**Instructions for the task:** Copy the records word for word, omitting all pictures.

**Provided records:**
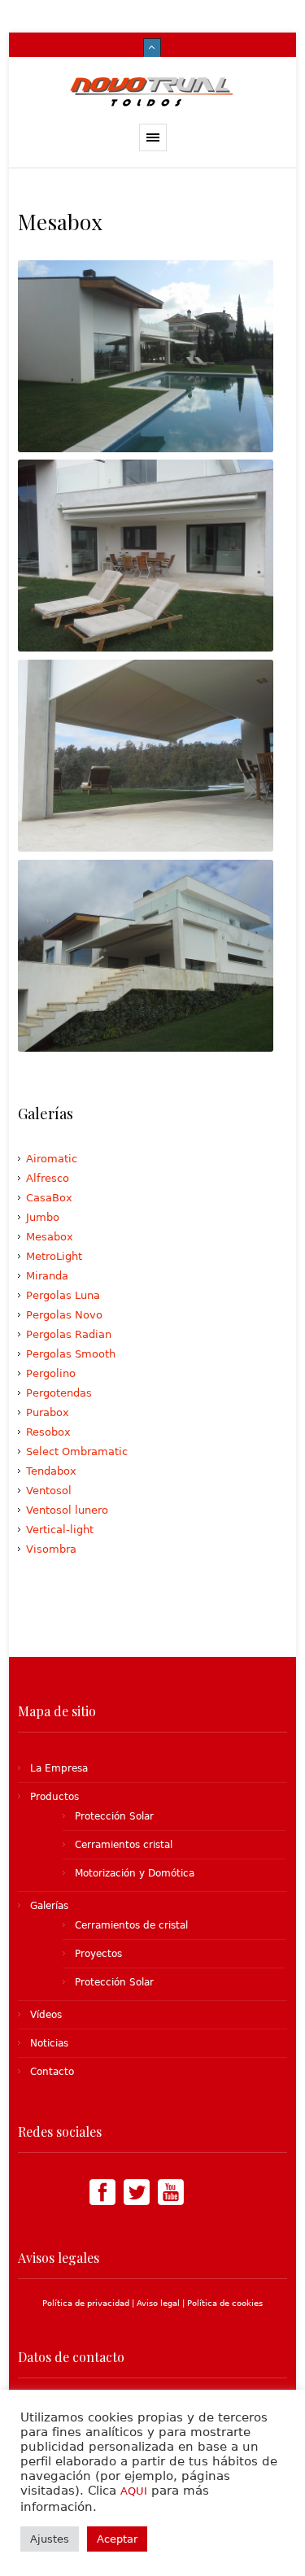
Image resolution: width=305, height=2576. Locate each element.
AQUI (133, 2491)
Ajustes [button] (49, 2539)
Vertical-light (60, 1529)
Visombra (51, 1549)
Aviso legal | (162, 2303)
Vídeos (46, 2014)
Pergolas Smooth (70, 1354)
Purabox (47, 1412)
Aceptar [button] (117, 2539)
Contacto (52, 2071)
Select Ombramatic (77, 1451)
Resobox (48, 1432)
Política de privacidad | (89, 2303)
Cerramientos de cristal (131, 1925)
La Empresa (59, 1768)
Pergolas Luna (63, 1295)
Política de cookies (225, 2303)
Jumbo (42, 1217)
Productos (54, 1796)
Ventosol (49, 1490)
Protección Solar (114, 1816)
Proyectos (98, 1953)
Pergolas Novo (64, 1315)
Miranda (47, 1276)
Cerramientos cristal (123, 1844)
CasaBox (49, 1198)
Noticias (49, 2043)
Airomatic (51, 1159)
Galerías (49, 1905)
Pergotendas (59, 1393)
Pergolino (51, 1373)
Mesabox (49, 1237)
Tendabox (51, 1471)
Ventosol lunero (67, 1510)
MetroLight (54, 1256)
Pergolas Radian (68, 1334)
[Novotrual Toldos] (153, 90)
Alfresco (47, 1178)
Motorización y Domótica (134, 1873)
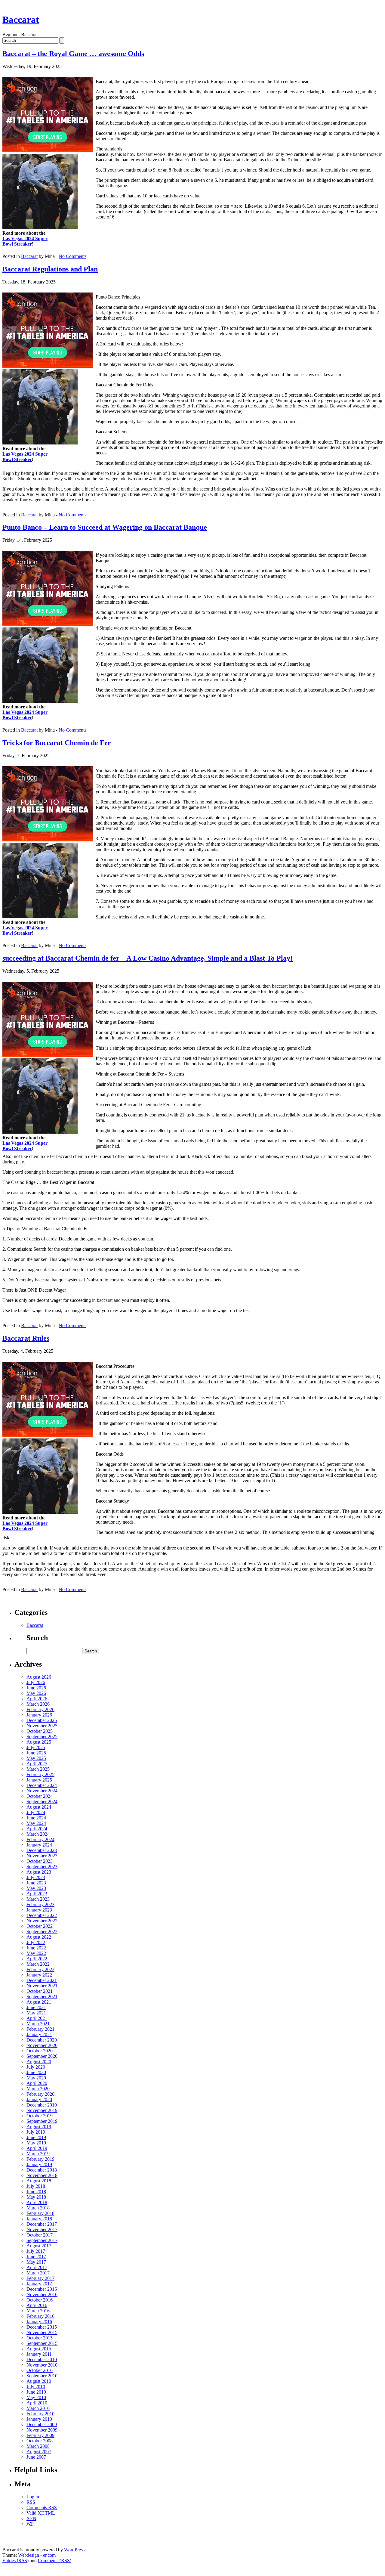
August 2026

**Answer to this problem:**
Image resolution: width=305, height=2576. Locate each element.
AQUI (133, 2491)
Ajustes [button] (49, 2539)
Vertical-light (60, 1529)
Visombra (51, 1549)
Aviso legal | (162, 2303)
Vídeos (46, 2014)
Pergolas Smooth (70, 1354)
Purabox (47, 1412)
Aceptar [button] (117, 2539)
Contacto (52, 2071)
Select Ombramatic (77, 1451)
Resobox (48, 1432)
Política de privacidad | (89, 2303)
Cerramientos de cristal (131, 1925)
La Empresa (59, 1768)
Pergolas Luna (63, 1295)
Política de cookies (225, 2303)
Jumbo (42, 1217)
Productos (54, 1796)
Ventosol (49, 1490)
Protección Solar (114, 1816)
Proyectos (98, 1953)
Pergolas Novo (64, 1315)
Miranda (47, 1276)
Cerramientos cristal (123, 1844)
CasaBox (49, 1198)
Noticias (49, 2043)
Airomatic (51, 1159)
Galerías (49, 1905)
Pergotendas (59, 1393)
Pergolino (51, 1373)
Mesabox (49, 1237)
Tendabox (51, 1471)
Ventosol lunero (67, 1510)
MetroLight (54, 1256)
Pergolas Radian (68, 1334)
[Novotrual Toldos] (153, 90)
Alfresco (47, 1178)
Motorización y Domótica (134, 1873)
August 2026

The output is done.